## EXERCISE PROMPT
Copy every record exactly, leaving the pictures out.

## Saved data entries
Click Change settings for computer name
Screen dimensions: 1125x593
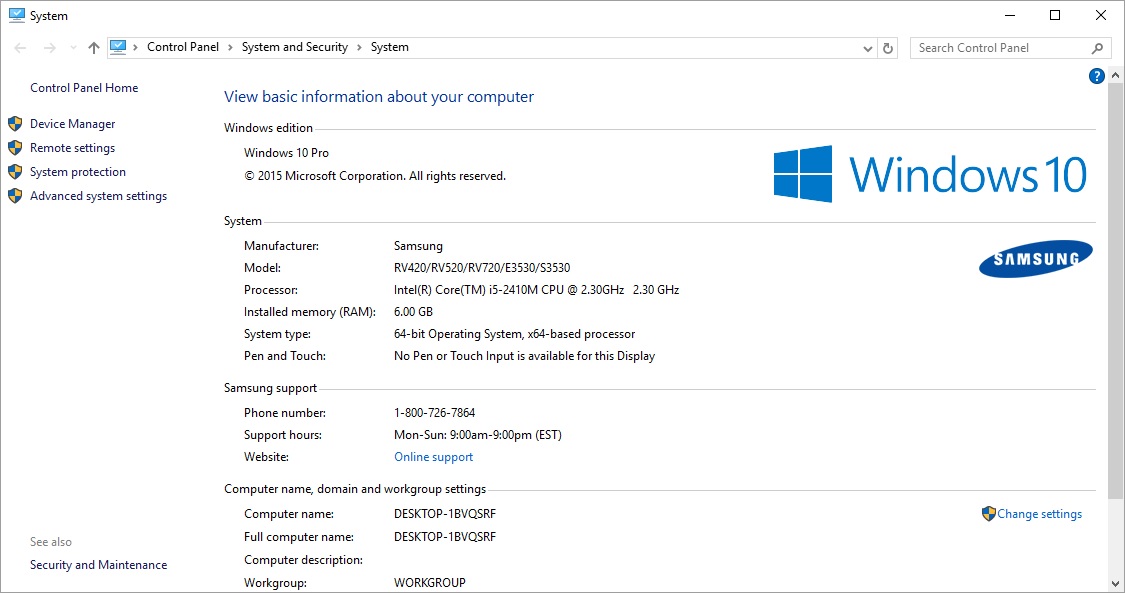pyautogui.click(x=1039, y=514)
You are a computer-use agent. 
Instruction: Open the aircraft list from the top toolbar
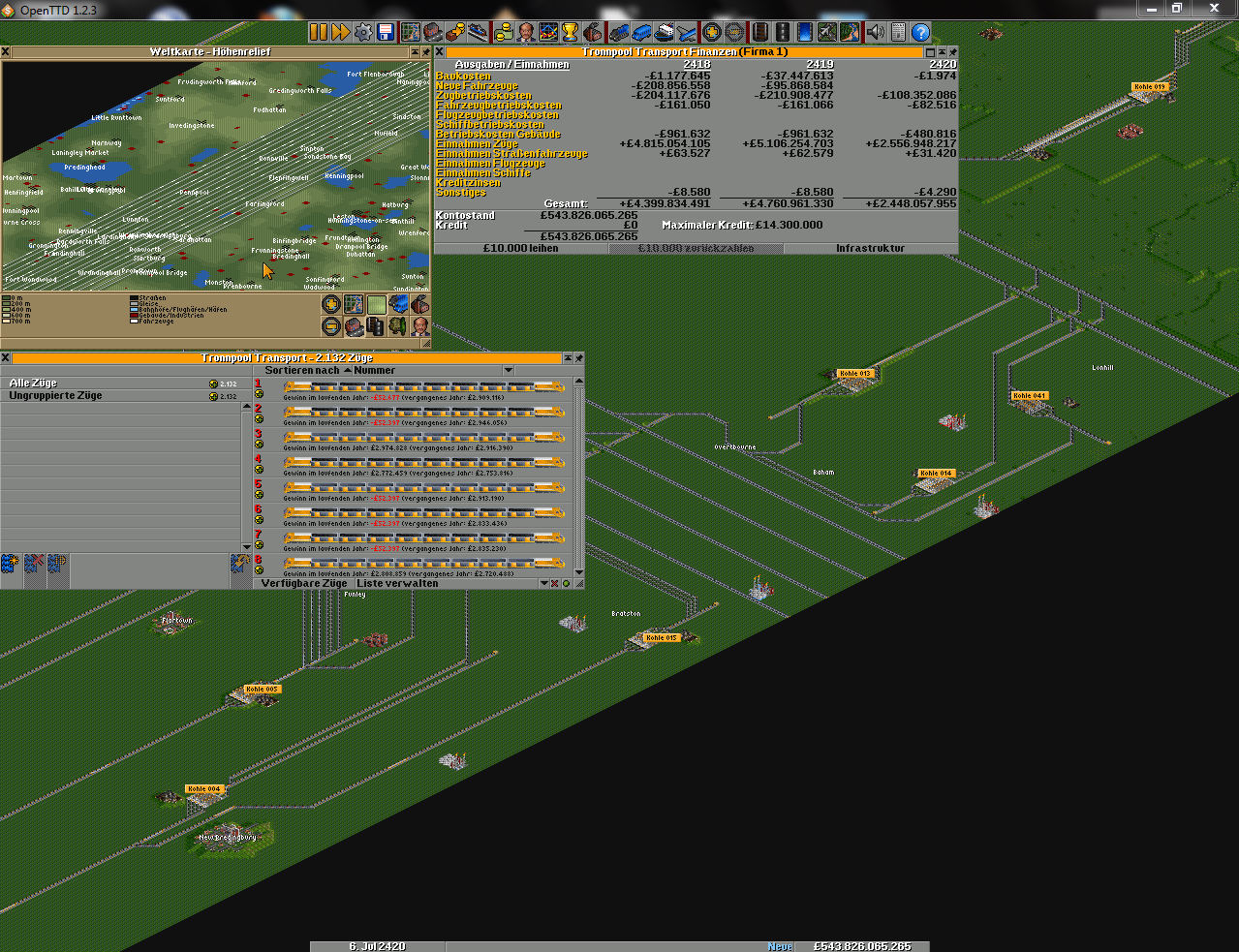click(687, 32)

## ANSWER FOR THE TASK
Click Change settings for computer name
Screen dimensions: 1125x593
pyautogui.click(x=1039, y=514)
You are a computer-use agent. 
Instruction: Open the aircraft list from the top toolbar
click(687, 32)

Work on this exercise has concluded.